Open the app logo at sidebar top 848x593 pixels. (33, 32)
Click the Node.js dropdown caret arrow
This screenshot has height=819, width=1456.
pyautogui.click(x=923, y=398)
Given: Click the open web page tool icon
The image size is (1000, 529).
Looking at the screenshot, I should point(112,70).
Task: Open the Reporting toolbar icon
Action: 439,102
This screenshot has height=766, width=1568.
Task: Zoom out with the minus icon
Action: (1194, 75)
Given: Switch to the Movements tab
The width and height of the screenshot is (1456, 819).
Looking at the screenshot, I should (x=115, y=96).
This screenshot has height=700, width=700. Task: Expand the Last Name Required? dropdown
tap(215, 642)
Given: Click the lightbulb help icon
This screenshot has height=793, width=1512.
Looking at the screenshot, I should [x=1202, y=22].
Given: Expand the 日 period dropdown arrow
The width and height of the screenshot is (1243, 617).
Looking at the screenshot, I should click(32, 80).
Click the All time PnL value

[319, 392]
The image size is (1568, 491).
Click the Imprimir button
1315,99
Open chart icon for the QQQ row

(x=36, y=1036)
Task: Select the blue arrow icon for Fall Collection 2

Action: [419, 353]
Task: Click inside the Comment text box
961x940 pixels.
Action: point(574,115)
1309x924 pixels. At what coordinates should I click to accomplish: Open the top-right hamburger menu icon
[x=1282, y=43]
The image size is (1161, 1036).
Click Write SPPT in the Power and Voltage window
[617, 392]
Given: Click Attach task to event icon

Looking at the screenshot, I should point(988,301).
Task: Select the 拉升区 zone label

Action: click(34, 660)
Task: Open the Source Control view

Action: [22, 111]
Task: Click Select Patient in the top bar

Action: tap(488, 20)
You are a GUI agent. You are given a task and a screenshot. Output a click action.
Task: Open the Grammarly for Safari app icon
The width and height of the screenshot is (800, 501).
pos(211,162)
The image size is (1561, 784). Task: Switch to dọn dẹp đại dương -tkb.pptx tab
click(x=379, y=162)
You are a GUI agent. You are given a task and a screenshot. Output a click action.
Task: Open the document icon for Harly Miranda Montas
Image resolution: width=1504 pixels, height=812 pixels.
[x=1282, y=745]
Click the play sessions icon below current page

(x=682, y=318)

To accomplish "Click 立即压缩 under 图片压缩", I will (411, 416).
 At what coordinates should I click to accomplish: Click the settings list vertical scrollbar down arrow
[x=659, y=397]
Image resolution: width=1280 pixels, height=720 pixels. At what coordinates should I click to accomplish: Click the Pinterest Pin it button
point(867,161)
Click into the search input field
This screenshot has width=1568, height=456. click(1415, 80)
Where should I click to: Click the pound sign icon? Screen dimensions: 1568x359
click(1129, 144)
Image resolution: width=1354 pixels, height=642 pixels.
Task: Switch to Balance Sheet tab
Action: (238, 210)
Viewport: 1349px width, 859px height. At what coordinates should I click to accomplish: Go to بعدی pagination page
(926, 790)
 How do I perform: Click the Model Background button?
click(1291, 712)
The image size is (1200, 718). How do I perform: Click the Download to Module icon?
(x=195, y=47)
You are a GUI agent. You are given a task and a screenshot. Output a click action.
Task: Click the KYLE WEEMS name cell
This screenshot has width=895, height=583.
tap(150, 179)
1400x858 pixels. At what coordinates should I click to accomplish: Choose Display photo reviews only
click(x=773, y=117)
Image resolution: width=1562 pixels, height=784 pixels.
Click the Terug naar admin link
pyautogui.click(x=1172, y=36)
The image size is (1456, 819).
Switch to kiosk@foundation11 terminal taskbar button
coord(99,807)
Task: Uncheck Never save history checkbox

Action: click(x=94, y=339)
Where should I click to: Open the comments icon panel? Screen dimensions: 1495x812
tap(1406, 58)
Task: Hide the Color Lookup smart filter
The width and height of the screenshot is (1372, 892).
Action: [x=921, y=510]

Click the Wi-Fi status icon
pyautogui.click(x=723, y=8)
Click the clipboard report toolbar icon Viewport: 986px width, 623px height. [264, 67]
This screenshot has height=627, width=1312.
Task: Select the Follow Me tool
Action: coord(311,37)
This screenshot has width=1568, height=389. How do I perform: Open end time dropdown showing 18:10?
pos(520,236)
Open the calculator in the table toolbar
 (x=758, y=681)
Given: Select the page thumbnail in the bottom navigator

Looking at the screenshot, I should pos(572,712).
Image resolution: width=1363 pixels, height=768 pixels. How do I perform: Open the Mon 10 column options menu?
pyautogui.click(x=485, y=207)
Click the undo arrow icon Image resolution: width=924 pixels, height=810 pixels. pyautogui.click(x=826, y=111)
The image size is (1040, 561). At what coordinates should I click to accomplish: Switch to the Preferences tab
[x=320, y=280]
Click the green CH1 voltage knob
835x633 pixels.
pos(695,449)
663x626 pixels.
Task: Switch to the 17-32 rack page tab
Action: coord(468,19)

## WHAT IS REQUIRED
Reproduce verbatim every line of the material from its first line through the line containing "Looking at the screenshot, I should [x=1202, y=22].", both inclusive.

## RESULT OF THE TASK
Open the app logo at sidebar top 848x593 pixels. (33, 32)
Click the Node.js dropdown caret arrow
This screenshot has height=819, width=1456.
pyautogui.click(x=923, y=398)
Given: Click the open web page tool icon
The image size is (1000, 529).
Looking at the screenshot, I should point(112,70).
Task: Open the Reporting toolbar icon
Action: 439,102
This screenshot has height=766, width=1568.
Task: Zoom out with the minus icon
Action: (1194, 75)
Given: Switch to the Movements tab
The width and height of the screenshot is (1456, 819).
Looking at the screenshot, I should (x=115, y=96).
This screenshot has height=700, width=700. Task: Expand the Last Name Required? dropdown
tap(215, 642)
Given: Click the lightbulb help icon
This screenshot has height=793, width=1512.
Looking at the screenshot, I should [x=1202, y=22].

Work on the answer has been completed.